We define a high fiber meal as a meal with 5 grams or more of fiber per serving. If you’re looking for a high fiber snack, look for a snack with 3 grams or more of fiber per serving.

View our recipe collection for high fiber recipes to support your health goals.

As mentioned earlier, raspberries are high in antioxidants, which fight free radicals in your body. This can also have a beneficial effect on aging. Antioxidants have been linked to longer lifespans in various animal studies and show some anti-aging effects in humans.

Raspberries are also high in vitamin C, which is necessary for healthy skin. Vitamin C may improve collagen production and help reverse damage to skin caused by UV rays.

A 2019 study suggests that the anti-aging benefits of raspberries are not lost in processed raspberry products. Researchers investigated the nutritional content of frozen, pureed, or concentrated raspberries and found they still provide excellent nutrient quality.

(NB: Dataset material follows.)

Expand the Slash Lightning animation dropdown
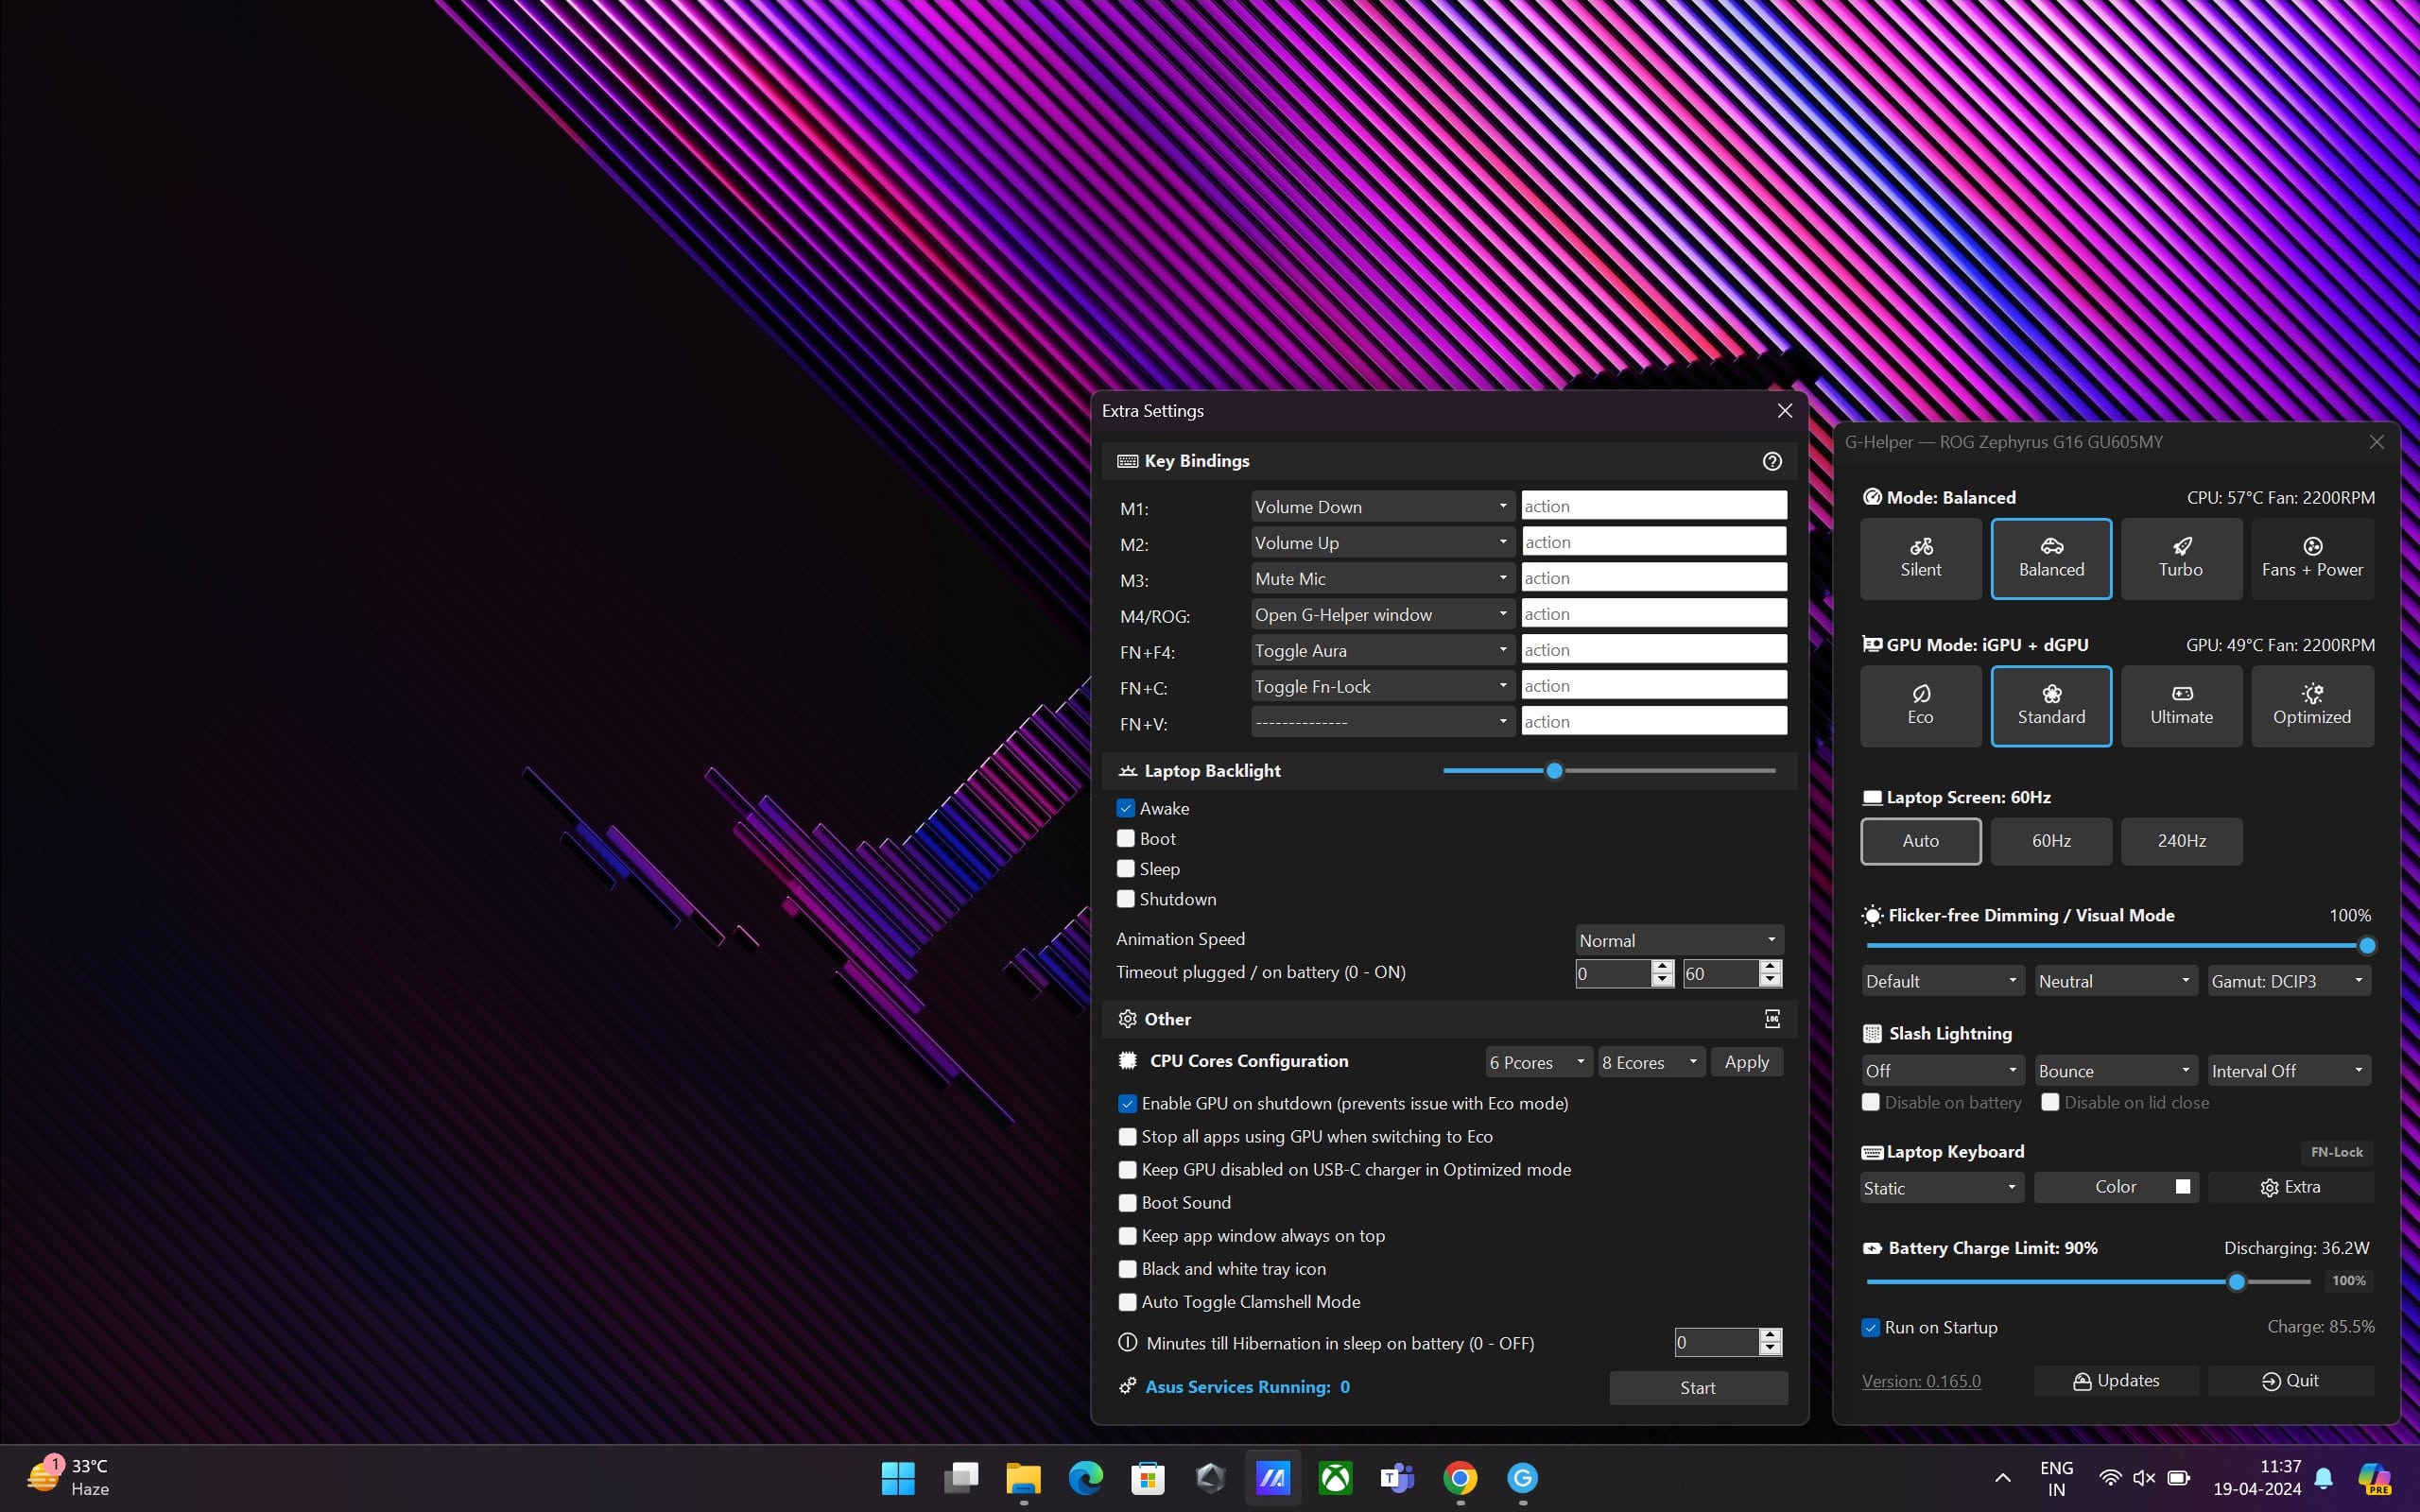Image resolution: width=2420 pixels, height=1512 pixels. tap(2114, 1070)
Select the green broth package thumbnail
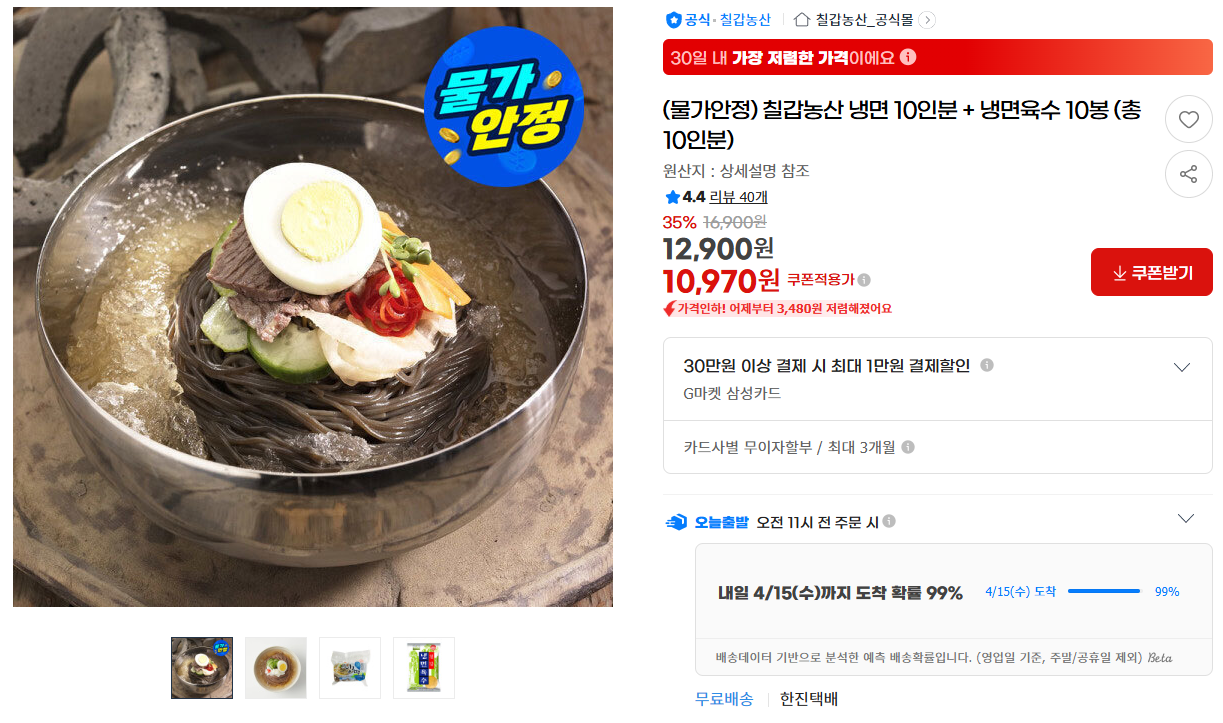The image size is (1223, 723). click(x=424, y=668)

Fresh raspberries have a short shelf life, so purchase locally grown berries whenever possible and eat them within 1 to 2 days.

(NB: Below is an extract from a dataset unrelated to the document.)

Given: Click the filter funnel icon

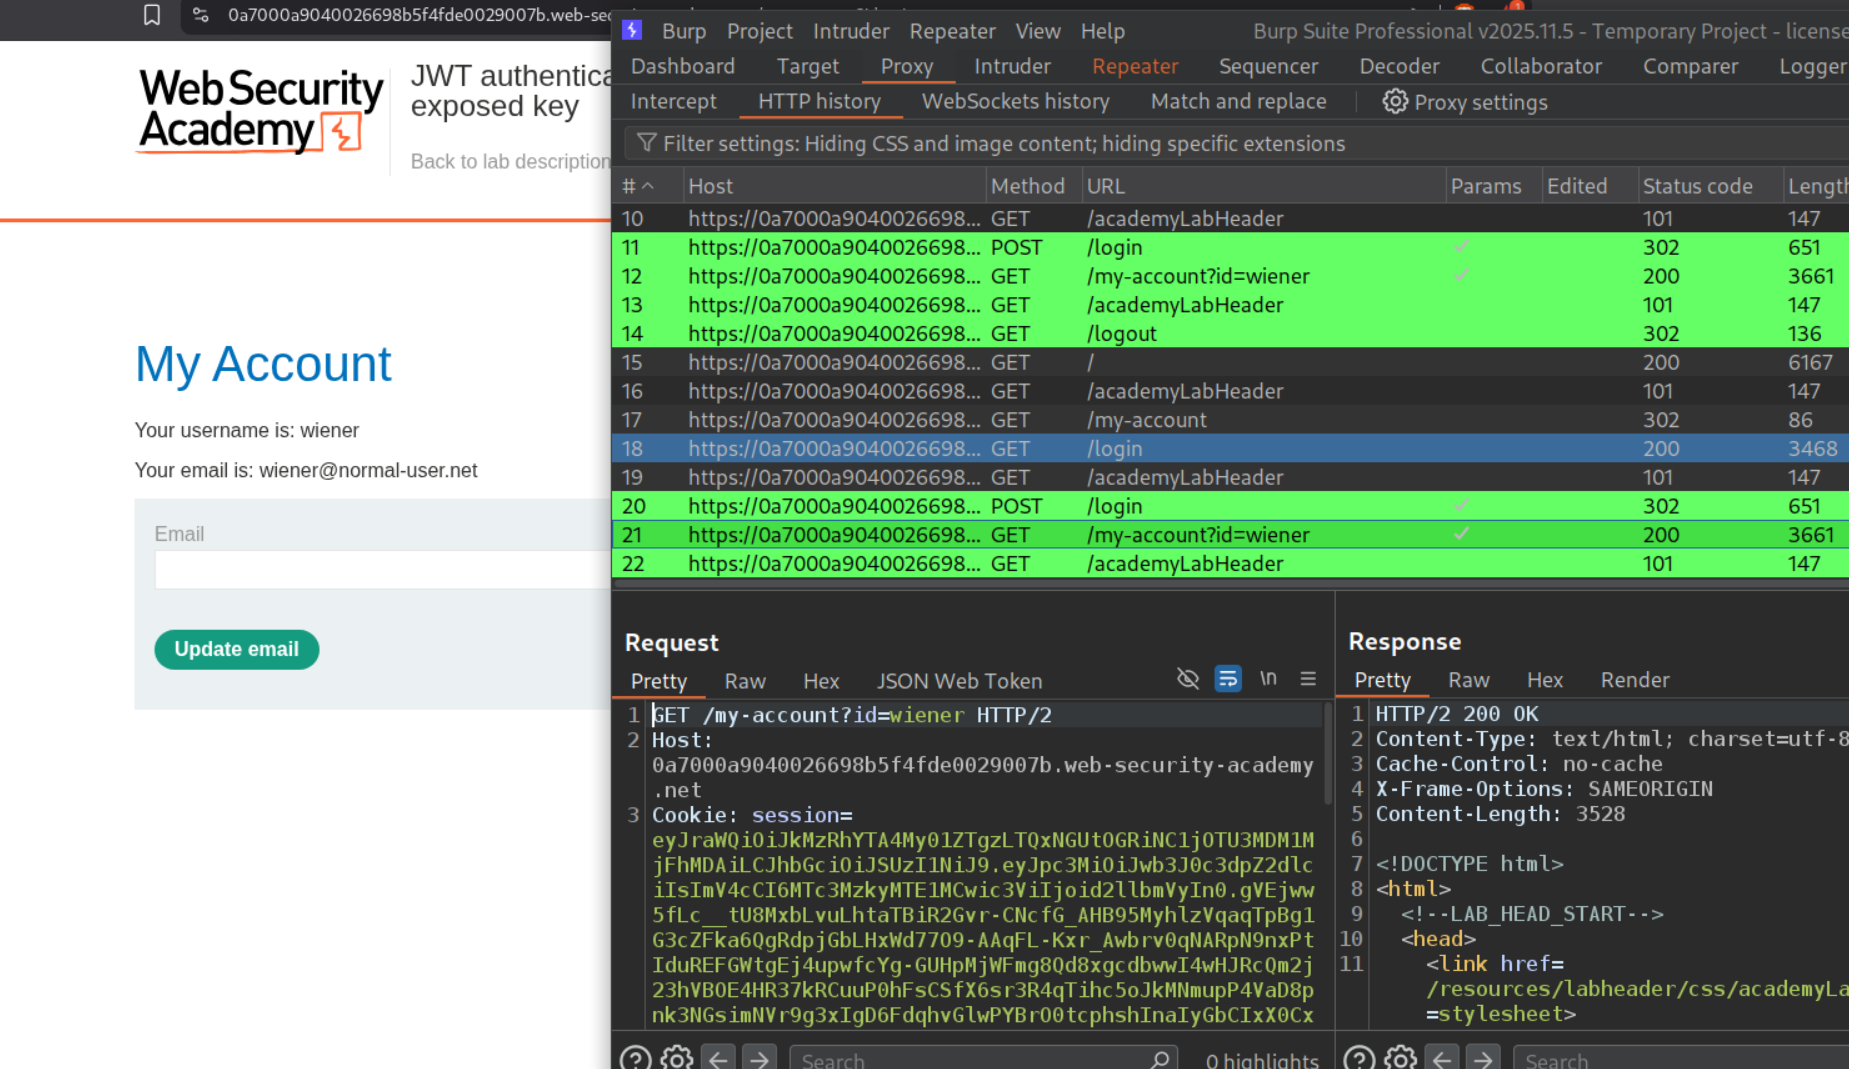Looking at the screenshot, I should coord(646,143).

Since raspberries are harvested during the summer and fall, fresh raspberries will be best at those times. When choosing raspberries, be sure to avoid any that look crushed or moldy.

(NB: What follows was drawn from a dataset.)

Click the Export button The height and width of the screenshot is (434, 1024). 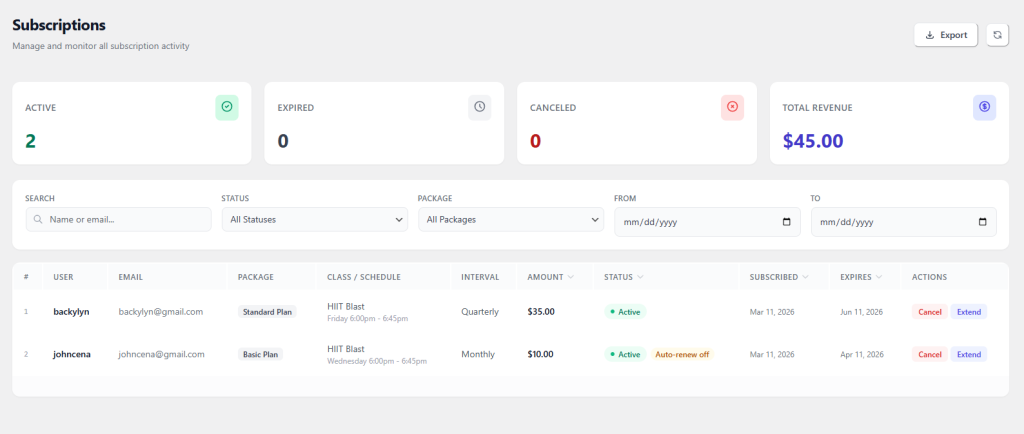point(945,35)
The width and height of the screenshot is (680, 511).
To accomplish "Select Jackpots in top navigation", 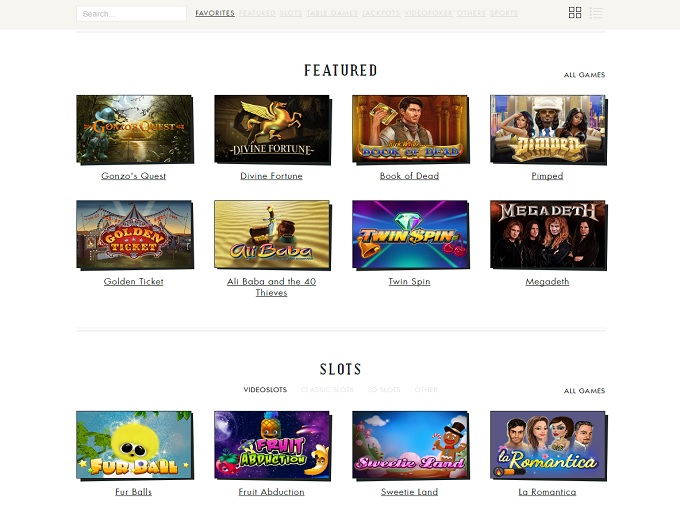I will (381, 13).
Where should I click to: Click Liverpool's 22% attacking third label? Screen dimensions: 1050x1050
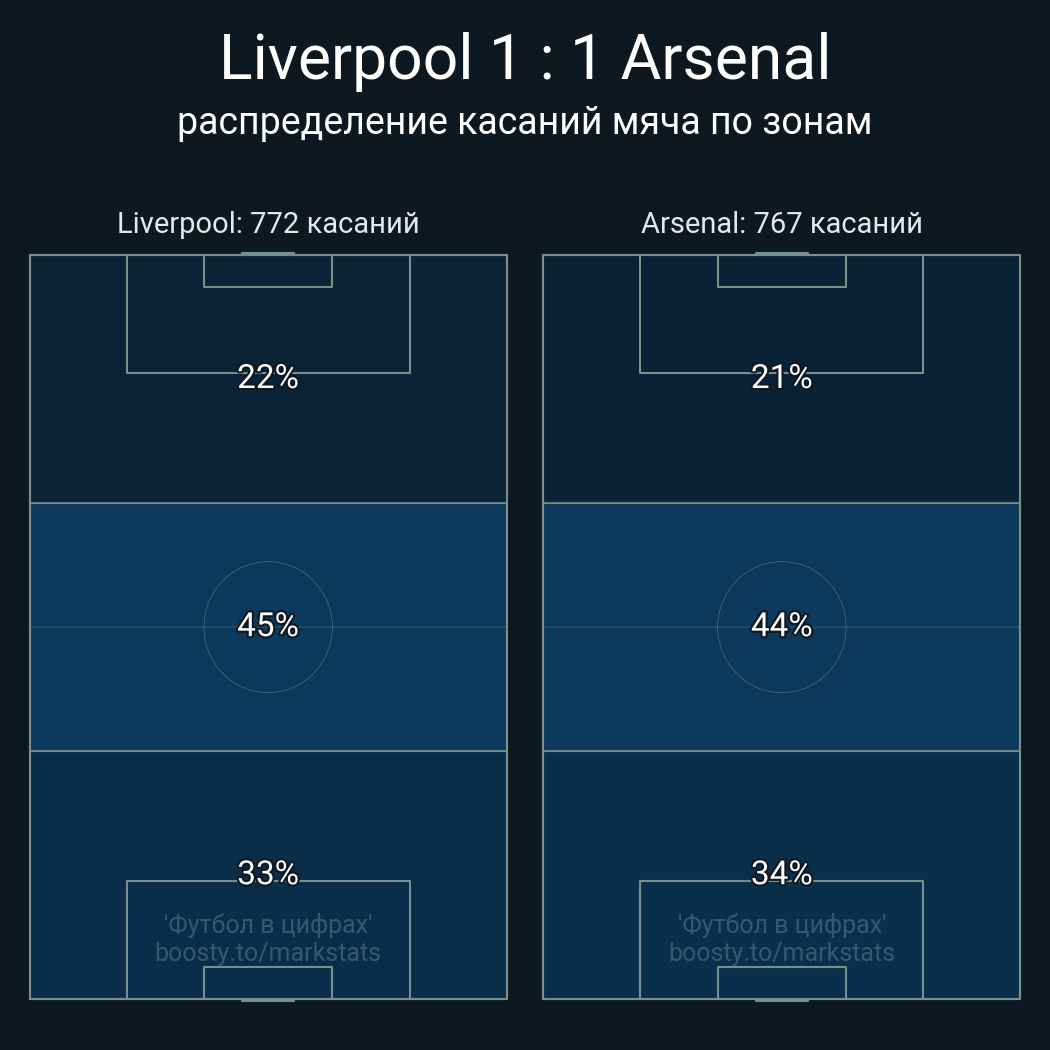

Raspberries should be refrigerated in packaging that protects them from damage.

Keep in mind that you can eat raspberries year-round by buying them frozen. These berries are frozen immediately after harvesting and are thought to retain their nutritional benefits.

Top tip: Read labels closely to ensure you’re not getting added sugar without realizing.

Here are some delicious ways you can add raspberries to your diet.

  • Eat fresh raspberries as a snack.
  • Top yogurt with fresh raspberries and granola.
  • Add raspberries to cereal or oatmeal.
  • Top whole grain pancakes or waffles with raspberries.
  • Add frozen raspberries to a smoothie.
  • Make a fresh berry salad with raspberries, blueberries, strawberries, and blackberries.
  • Add raspberries to a salad with chicken and goat cheese.
  • Blend raspberries with water and use as a sauce for meat or fish.
  • Make a baked raspberry crumble with rolled oats, nuts, cinnamon, and a drizzle of maple syrup.
  • Stuff raspberries with dark chocolate chips for a sweet treat.

Raspberries are low in calories but high in fiber, vitamins, minerals, and antioxidants. They may protect against many health conditions and support overall health.

Raspberries are easy to add to your diet and make a tasty addition to breakfast, lunch, dinner, or dessert.

For the freshest taste, buy these delicate berries when they’re in season and eat them quickly after purchasing. However, frozen raspberries also make for a healthy option you can have at any time of year.